The Essential Art of Efficient Manual Review
The importance of avoiding shipping delays to keep customers happy is something eCommerce merchants understand well. One factor that drives delays is that orders can get ״stuck״ in the manual fraud review queue, awaiting approval. To avoid a backlog in the queue, merchants usually either hire additional analysts to join the manual review team or invest in improving the automated decisioning process so that less orders are routed to manual review.
In the 2014 Merchant Risk Council Fraud Survey, online merchants reported an average manual review time of 15 minutes per order, not at all bad. Unfortunately, we still see cases of merchants who don’t suffer from lack of resources but leave orders “sitting” in the queue for hours and even days. Orders are delayed not because the merchant cannot handle the load, but because of order review policies. The risk management team is instructed to reach out to customers for additional information in case of certain problematic characteristics, such as missing AVS information or a mismatch between the BIN country and shipping country. The orders are put “on hold” while the risk management team waits to hear back from the customer who placed the order.
How Manual Review Can Impact eCommerce Growth
Long review times often lead to shipping delays, resulting in a poor customer experience. In cases where the customer paid for expedited or next-day shipping, a lengthy fraud review process can mean the entire shipping window is missed. Another real risk of long review times is order cancellations. By the time the merchant decides to approve the order, the customer may have already canceled the order and taken their business elsewhere.

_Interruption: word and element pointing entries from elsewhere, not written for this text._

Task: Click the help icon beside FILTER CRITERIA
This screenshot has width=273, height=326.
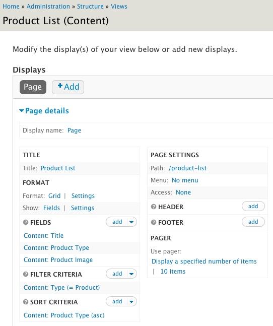Action: point(26,274)
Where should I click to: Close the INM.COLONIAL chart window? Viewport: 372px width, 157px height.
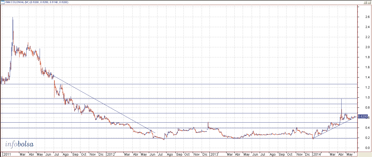click(x=369, y=2)
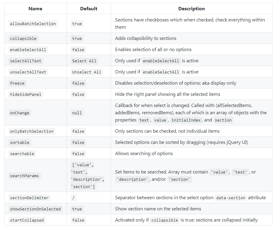Image resolution: width=274 pixels, height=227 pixels.
Task: Click the data-section code in description
Action: click(x=231, y=198)
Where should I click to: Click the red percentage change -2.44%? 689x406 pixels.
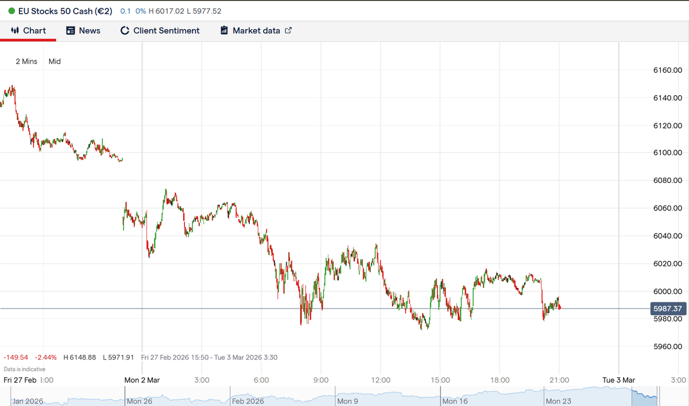46,357
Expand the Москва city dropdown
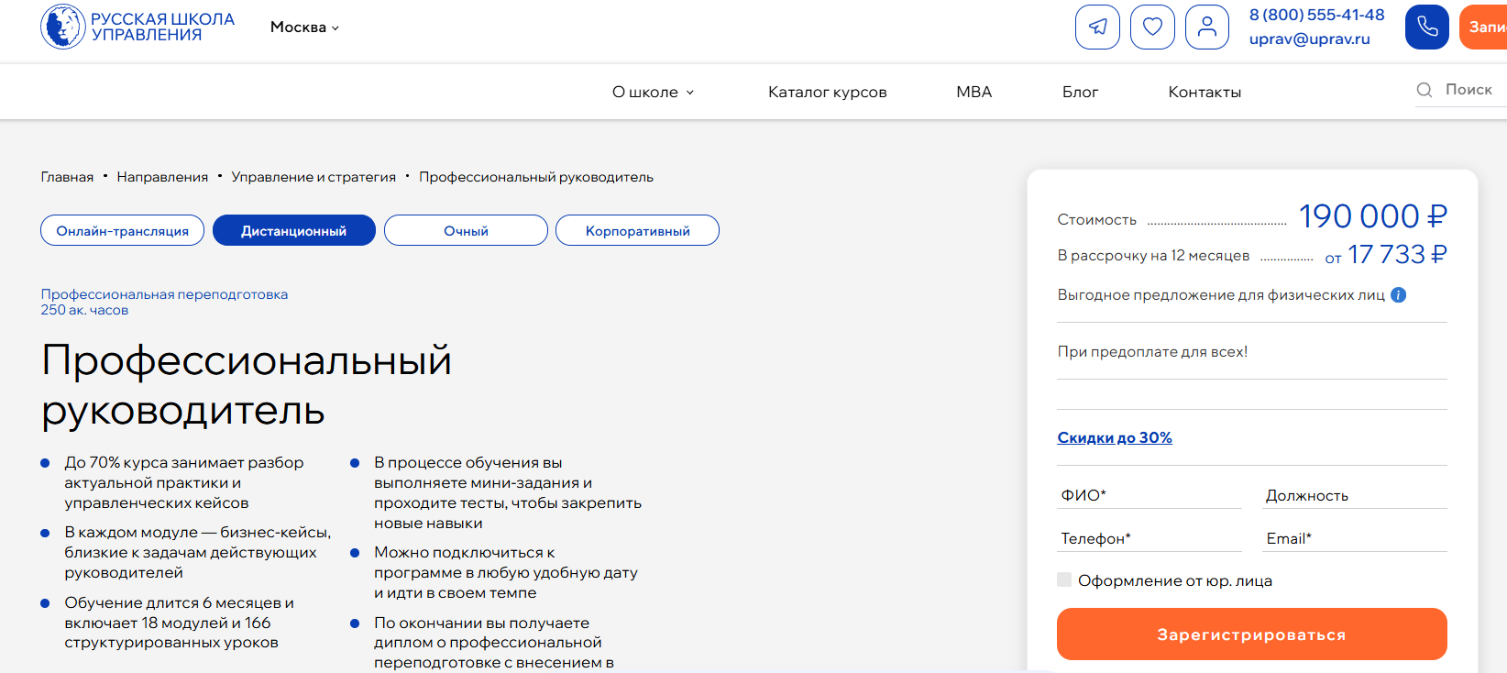 (x=304, y=28)
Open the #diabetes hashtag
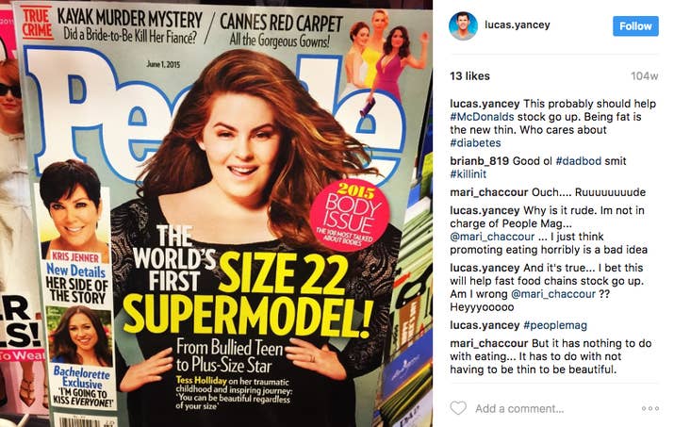This screenshot has height=427, width=674. click(475, 142)
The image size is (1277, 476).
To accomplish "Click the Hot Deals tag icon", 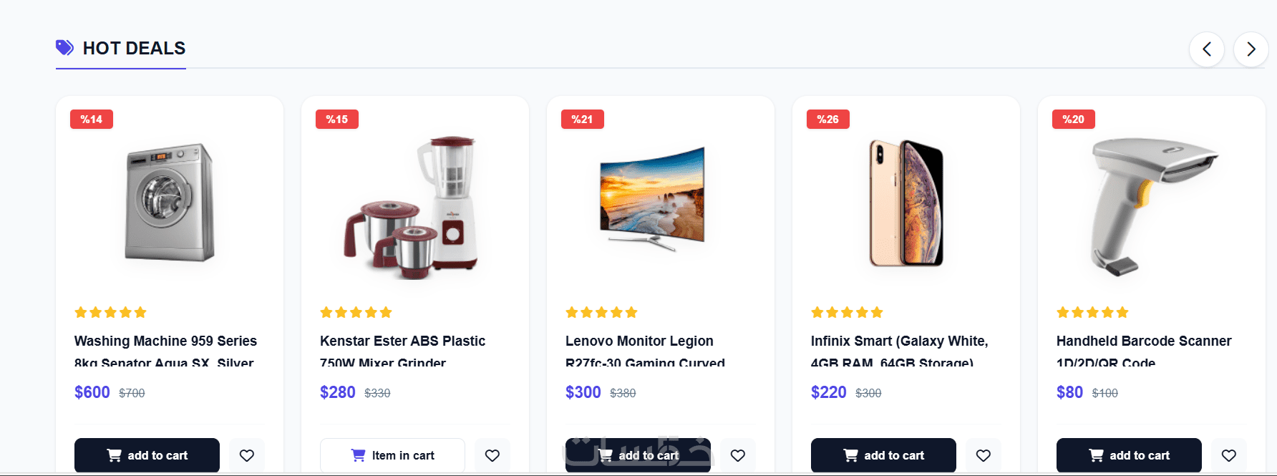I will coord(64,48).
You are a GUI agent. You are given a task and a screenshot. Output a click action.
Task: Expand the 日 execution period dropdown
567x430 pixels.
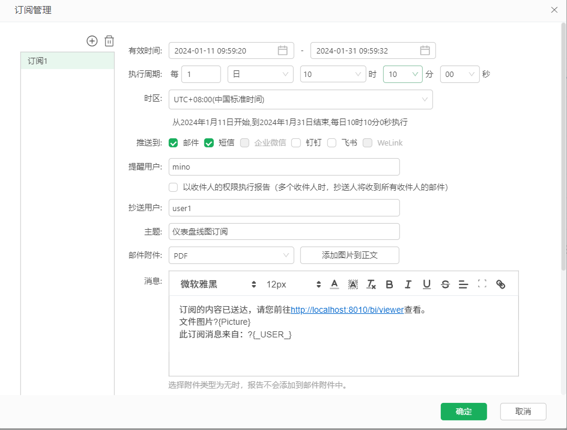point(259,74)
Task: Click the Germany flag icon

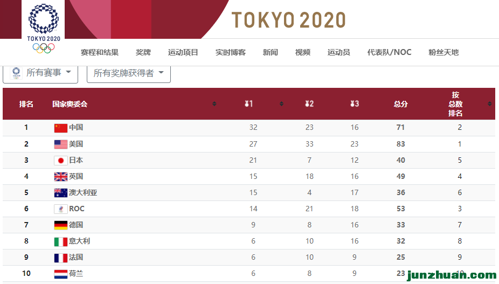Action: pyautogui.click(x=60, y=225)
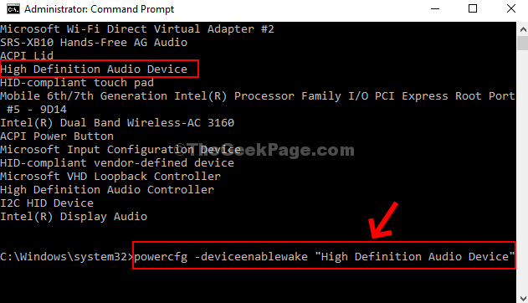Click the vertical scrollbar thumb

(523, 43)
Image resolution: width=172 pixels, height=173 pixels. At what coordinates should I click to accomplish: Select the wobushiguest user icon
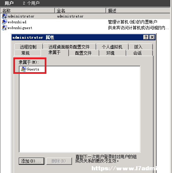[4, 28]
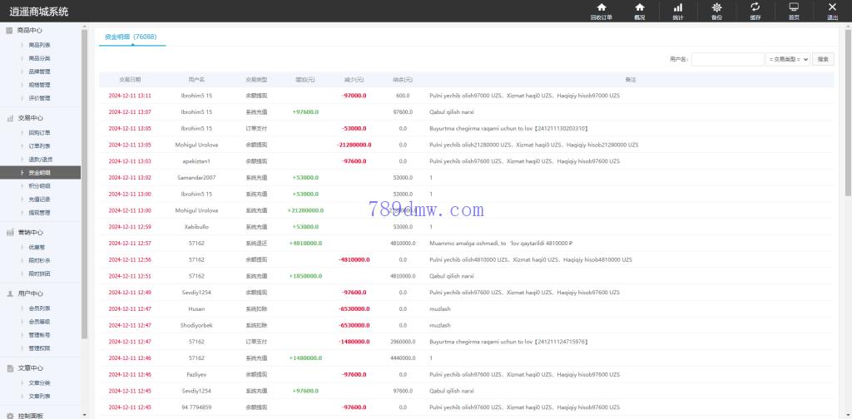Click the 缓存 refresh arrows icon
852x419 pixels.
[755, 7]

Most importantly, a sub-par experience may cause a customer to avoid returning to your shop, or worse, might lead them to post an angry review online. Since the amount of repeat sales is key to your customer lifetime value, the projected revenue a customer generates for your store during their lifetime, long review times can negatively impact this metric. Poor customer reviews negatively impact your online reputation and harm your brand value. Negative Word of Mouth from unpleased customers affects your net promoter score, an important metric that helps predict customer behavior and company growth rates.
Keeping Review Times Down and Customer Satisfaction High
To avoid getting orders “stuck” in the queue while you wait for a response from the customers, try analyzing the order holistically and looking at all available data points rather than getting hung up on specific problematic data points.
To provide more context, the following are examples of orders that sat in a merchant’s queue for a long time while the fraud team waited to hear back from a customer, and which Riskified managed to quickly approve once the merchant submitted the order to us for review. As you’ll see, there’s no magic involved; simply viewing the order as a whole, which allowed us to find the positive indicators that served as the basis for approving the order.
Quick Approval 1 – High-Value Order Without AVS Information
In this case, the merchant tried reaching out to the customer for additional information but got no response, and didn’t manage to verify the order using third-party tools. After an entire week, the merchant submitted the order to Riskified for review. We analyzed the order and approved it within 16 minutes.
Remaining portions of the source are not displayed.